Task item: Convert the items, from the first one through the line containing "(118, 400).", into a Markdown table with the columns Row and Content, giving each line its row number and omitting blank lines. Leave the pictures out of the table.

Material for this task:
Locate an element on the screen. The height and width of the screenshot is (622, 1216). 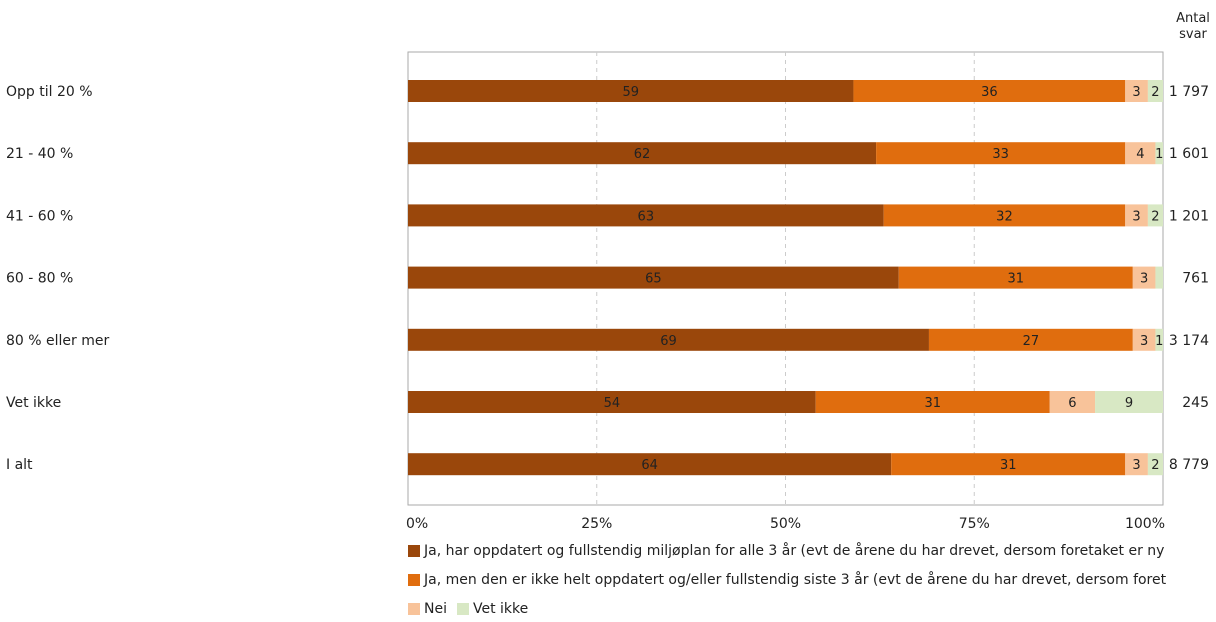
count-header-line-1: Antal is located at coordinates (1193, 18).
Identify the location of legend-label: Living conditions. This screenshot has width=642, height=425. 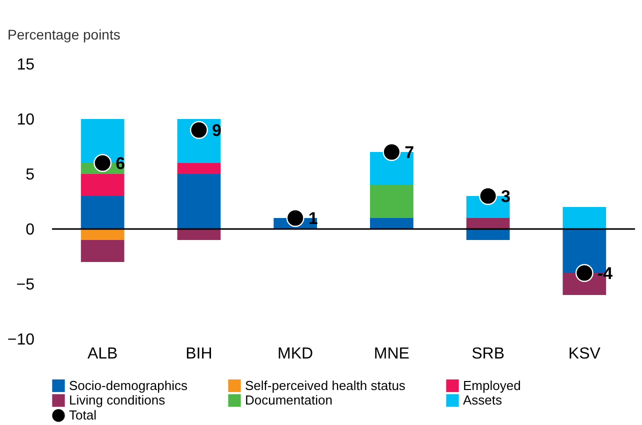
(118, 400).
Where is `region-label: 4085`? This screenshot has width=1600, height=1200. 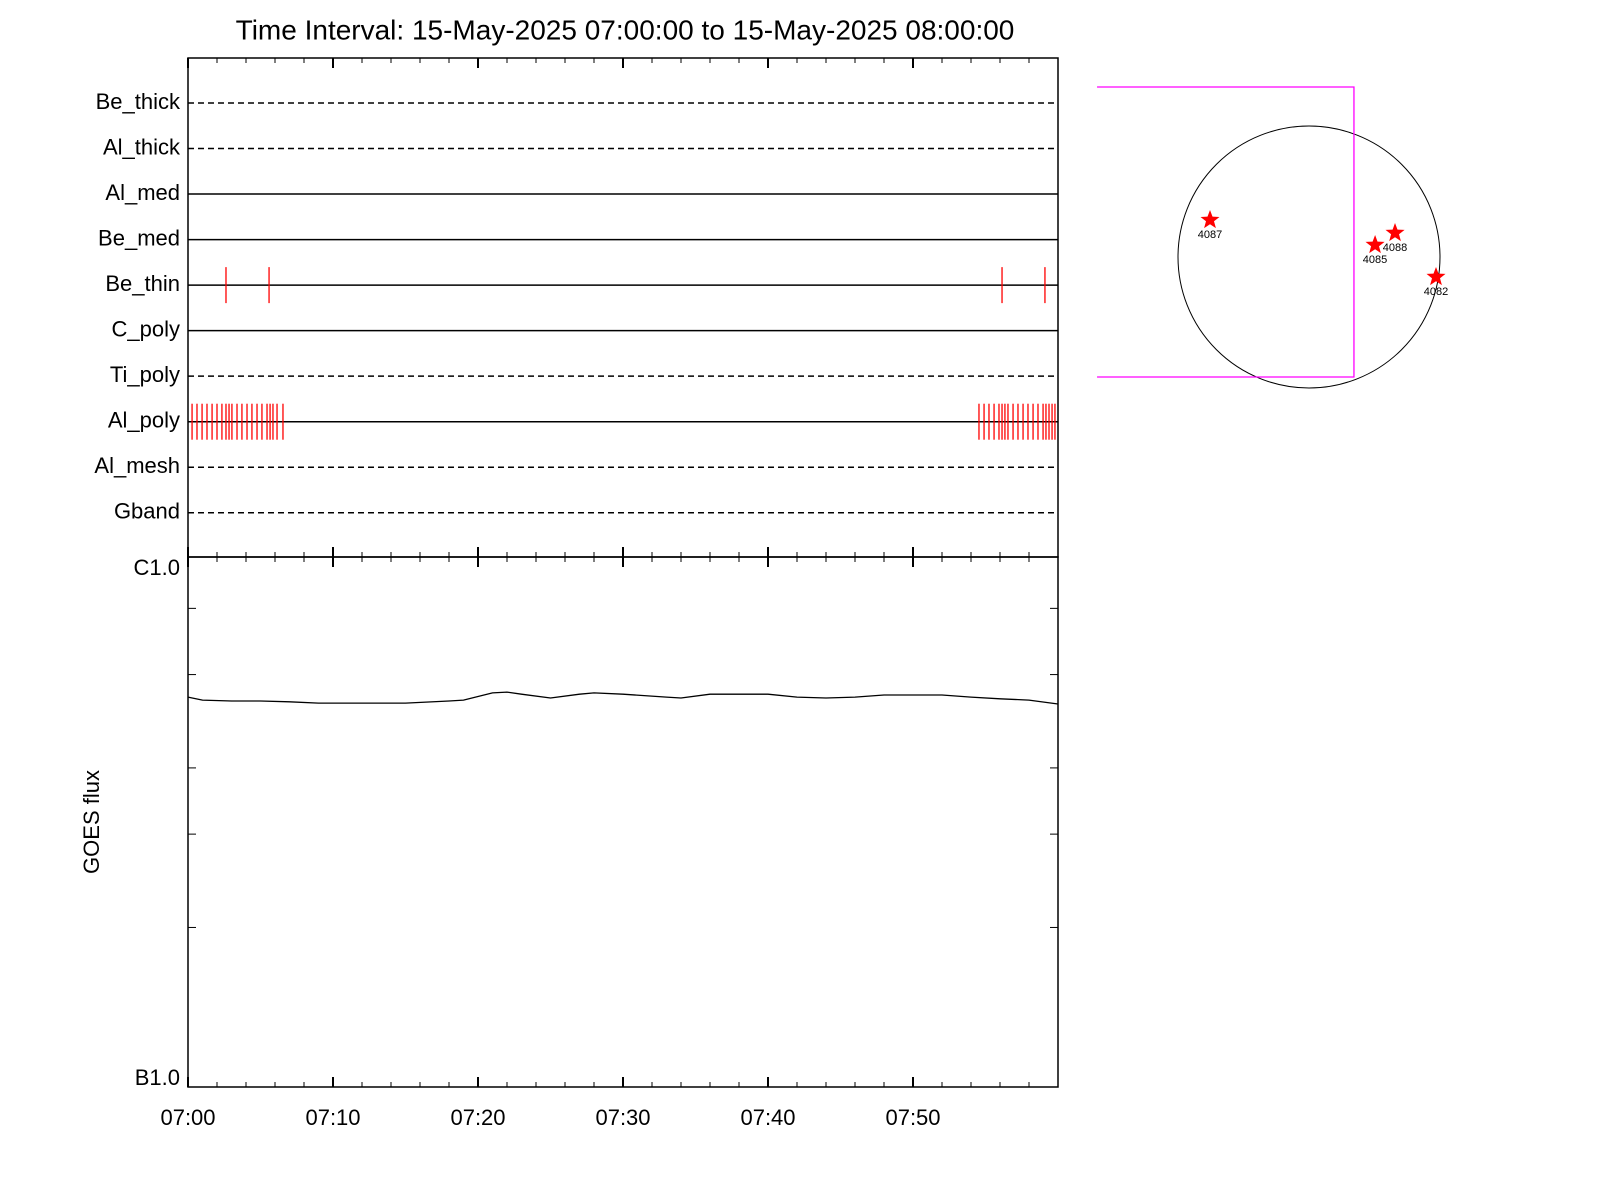 region-label: 4085 is located at coordinates (1375, 260).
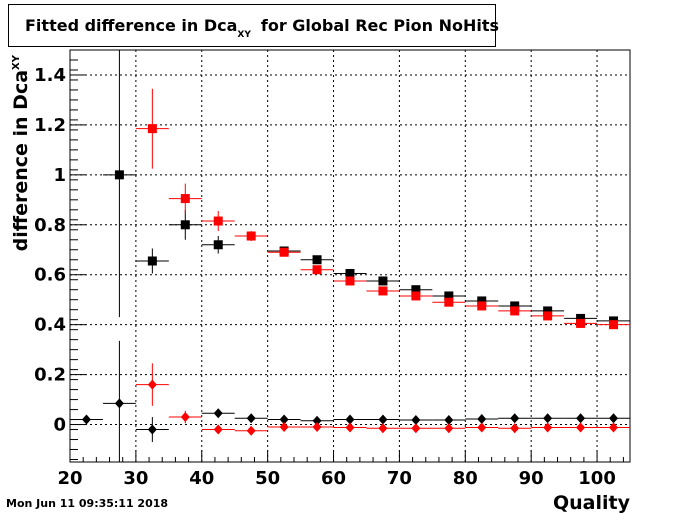 This screenshot has height=514, width=700. I want to click on y-axis-title-main: difference in Dca, so click(21, 160).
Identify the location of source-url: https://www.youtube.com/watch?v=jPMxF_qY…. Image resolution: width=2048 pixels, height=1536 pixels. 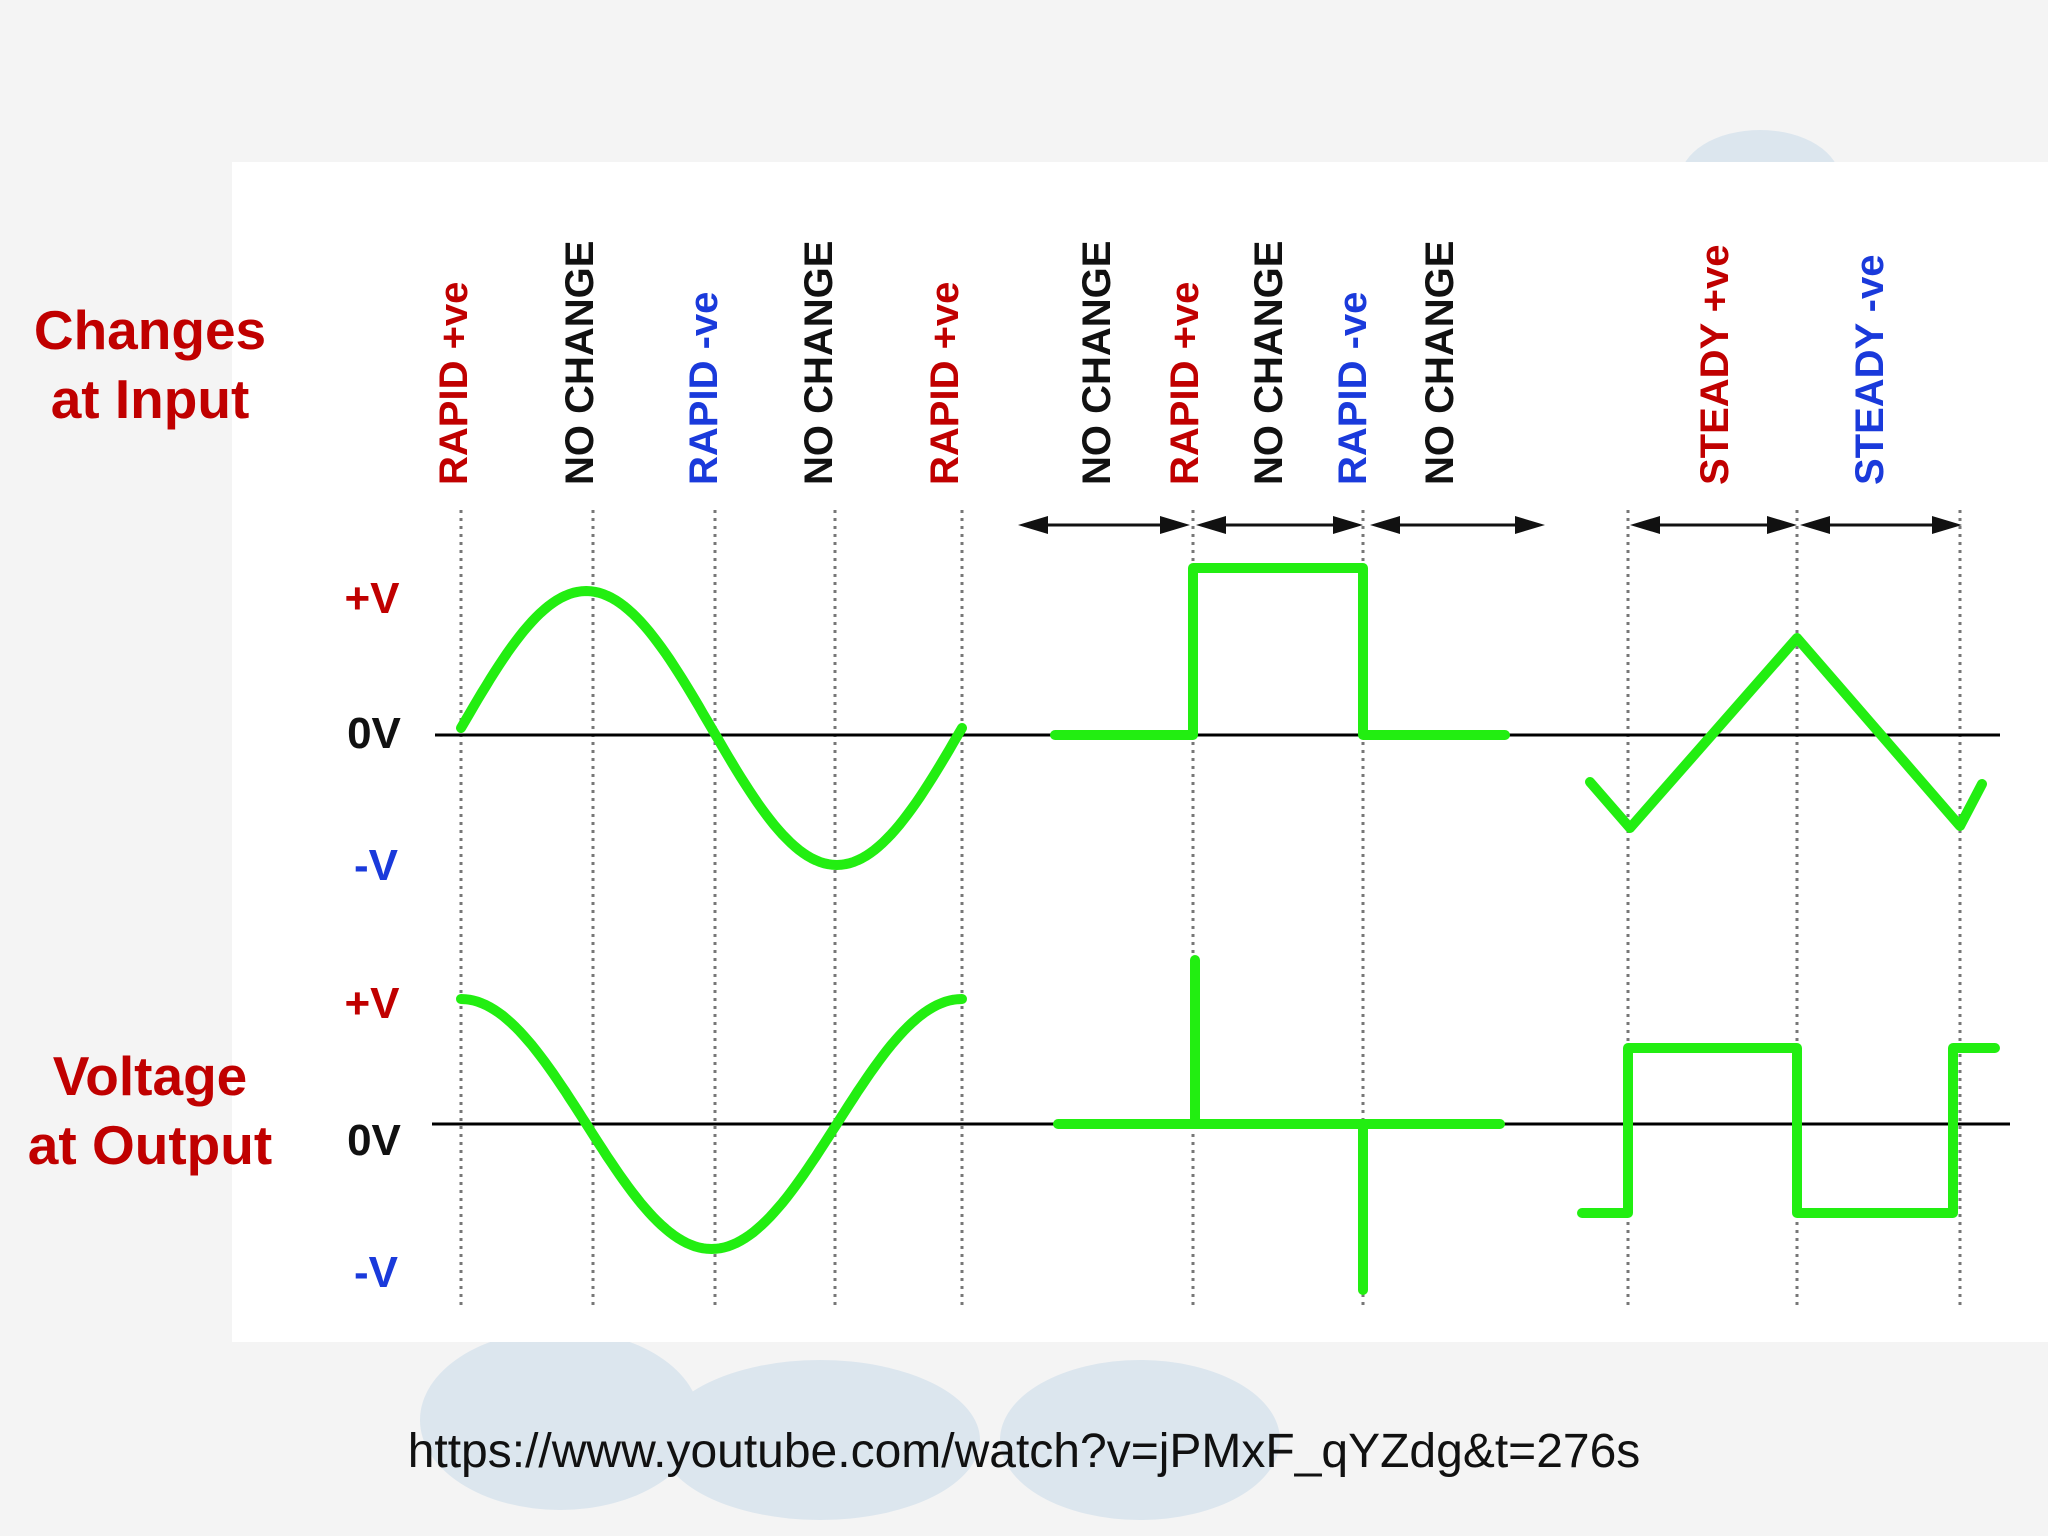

Solved exercise:
| Row | Content |
|---|---|
| 1 | Locate an element on the screen. The height and width of the screenshot is (622, 1216).  |
| 2 | count-header-line-1: Antal is located at coordinates (1193, 18). |
| 3 | Identify the location of legend-label: Living conditions. This screenshot has width=642, height=425.  |
| 4 | (118, 400). |